:: WORK INSTRUCTIONS ::
Extract every line of the data below and reproduce each one without any alteration.

:: Records ::
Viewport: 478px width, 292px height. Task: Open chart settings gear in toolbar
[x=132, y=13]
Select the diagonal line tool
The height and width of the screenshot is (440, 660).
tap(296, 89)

:: RESPONSE TO THIS EXERCISE ::
Viewport: 478px width, 292px height. Task: Open chart settings gear in toolbar
[x=132, y=13]
Select the diagonal line tool
The height and width of the screenshot is (440, 660).
tap(296, 89)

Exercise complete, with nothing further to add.